Welcome to Newsplex Asia

newsplex

The 2013 Fellows were the first AJF participants to make use of the brand new Newsplex Asia facility. The centre is designed for innovative training for newsrooms of the future. It is a tie-up between Nanyang Technological University and the global industry group WAN-Ifra. This is one of four WAN-Ifra Newsplex facilities and the only one in Asia. AJF will conduct workshops at Newsplex, as part of the varied Fellowship programme. We speak to Lau Joon-Nie, the faculty member spearheading the Newsplex project, about its role in journalism training. Lau, formerly a news editor, broadcast journalist and interactive producer with Singapore’s Channel NewsAsia station, is now a lecturer at the School.

Q: What is Newsplex all about?

LJN: The Newsplex brings the various media platforms together in one convenient, collaborative space. Through carefully-considered planning and physical layout, it enables and empowers journalists, editors, designers and developers to create and communicate in the most efficient ways possible in order to deliver content speedily and seamlessly.

Q: What would you say to sceptics who argue that journalism is ultimately about traditional skills, not about technology?

LJN: The story sits at the heart of the Newsplex philosophy. To get that story, you need traditional skills – those never grow old – but to get that story out to and noticed by the consumer, you need technology. Audiences now want their news and information in the fastest, most convenient way possible and that is easy to read and understand. These days, this often means in a digital format. If we ignore the technology, we risk ignoring our audience’s needs and losing them altogether. They have many alternatives. What the Newsplex seeks to do is find ways to best tell the story and get it out using the variety of media platforms and formats now available to us.

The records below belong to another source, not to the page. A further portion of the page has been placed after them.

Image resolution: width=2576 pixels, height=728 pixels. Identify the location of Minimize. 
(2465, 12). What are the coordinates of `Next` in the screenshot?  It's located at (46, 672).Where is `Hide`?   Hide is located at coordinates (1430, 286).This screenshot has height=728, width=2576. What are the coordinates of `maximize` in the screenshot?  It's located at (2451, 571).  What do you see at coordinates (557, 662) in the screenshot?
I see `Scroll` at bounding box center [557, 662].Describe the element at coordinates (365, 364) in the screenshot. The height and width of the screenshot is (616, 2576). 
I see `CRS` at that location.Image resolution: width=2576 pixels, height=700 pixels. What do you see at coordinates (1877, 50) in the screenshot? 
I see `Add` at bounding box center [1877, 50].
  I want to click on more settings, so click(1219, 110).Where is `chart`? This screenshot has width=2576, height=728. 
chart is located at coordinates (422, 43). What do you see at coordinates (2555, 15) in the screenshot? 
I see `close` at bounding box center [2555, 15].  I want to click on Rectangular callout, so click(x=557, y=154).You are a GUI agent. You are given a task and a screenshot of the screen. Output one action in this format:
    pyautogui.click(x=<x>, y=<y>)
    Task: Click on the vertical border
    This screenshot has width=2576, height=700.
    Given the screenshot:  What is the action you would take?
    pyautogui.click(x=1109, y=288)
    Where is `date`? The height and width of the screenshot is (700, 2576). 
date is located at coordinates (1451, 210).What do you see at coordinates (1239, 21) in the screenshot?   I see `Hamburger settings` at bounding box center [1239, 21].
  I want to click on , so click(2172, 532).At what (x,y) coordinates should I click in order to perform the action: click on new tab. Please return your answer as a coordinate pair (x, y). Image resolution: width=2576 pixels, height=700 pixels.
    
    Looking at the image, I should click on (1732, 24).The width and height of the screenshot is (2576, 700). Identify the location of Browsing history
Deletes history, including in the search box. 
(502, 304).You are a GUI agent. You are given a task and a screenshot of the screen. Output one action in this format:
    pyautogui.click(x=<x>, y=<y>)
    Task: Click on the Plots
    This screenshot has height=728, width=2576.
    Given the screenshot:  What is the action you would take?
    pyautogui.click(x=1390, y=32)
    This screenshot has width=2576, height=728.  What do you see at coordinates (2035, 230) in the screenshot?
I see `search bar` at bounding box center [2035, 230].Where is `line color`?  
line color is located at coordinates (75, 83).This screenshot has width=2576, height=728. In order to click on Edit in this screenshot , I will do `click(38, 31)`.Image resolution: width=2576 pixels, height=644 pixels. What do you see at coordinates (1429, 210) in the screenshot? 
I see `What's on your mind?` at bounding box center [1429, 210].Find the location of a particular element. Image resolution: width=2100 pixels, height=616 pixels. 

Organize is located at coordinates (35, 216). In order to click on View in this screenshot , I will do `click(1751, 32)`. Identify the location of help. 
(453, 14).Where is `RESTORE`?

Q: What kind of skills could newspaper journalists pick up through Newsplex training?

LJN: The training at the Newsplex focuses on areas where skills are in short supply newsrooms. These could range from creating exciting infographics that combine interactivity and movement/video, designing content for mobile and tablet interfaces, to using social media to engage audiences, who do not just want to consume news but also contribute and participate in the process. Newspapers are becoming multimedia houses. They want to take their own traditional expertise in layout and photography to the next level and they now want to go into video in a big way and give broadcasters a run for their money.

Q: What about journalists working in television or radio news? How could Newsplex training help?

LJN: Traditional media like radio and television are uni-directional, but the Internet now offers that much sought-after back channel for audiences to participate in real-time. There is still much for broadcasters to learn in improving the overall user experience and their engagement with their audiences using interactive platforms. They can capitalise on their inherent qualities of being very personal and intimate forms of media and build audience loyalty in an age of fickle and divided attention spans. In a multi-screen environment where audiences are often watching more than one screen concurrently, broadcasters face the challenge of keeping the viewer tuned in and deciding what content to extend to which screens – TV, online, mobile or tablet. In a Newsplex environment, participants often hail from a variety of media organisations, share their own experiences and learn from successful case studies.

Q: The news industry’s operating environment is transforming rapidly – technologies and markets seem to be changing constantly. How will you ensure that a facility like Newsplex remains relevant and adaptable?

LJN: Beyond being an exciting and creative physical space, the Newsplex is also about managing change and evolving mindsets. Technologies will come and go and can be replaced. Mindsets and attitudes need to adapt to the fast-moving marketplace. The open layout of the Newsplex encourages greater collaboration and interaction between news professionals, who increasingly find themselves working in multi-disciplinary teams while being responsive to what audiences want. The Newsplex will always be at the forefront of this change – offering methods to manage this transformation and ways to devise or optimise workflows and ecosystems. At the same time, it serves as a media lab to develop new forms and techniques of storytelling, bringing together conventional and sometimes unconventional partners to the table.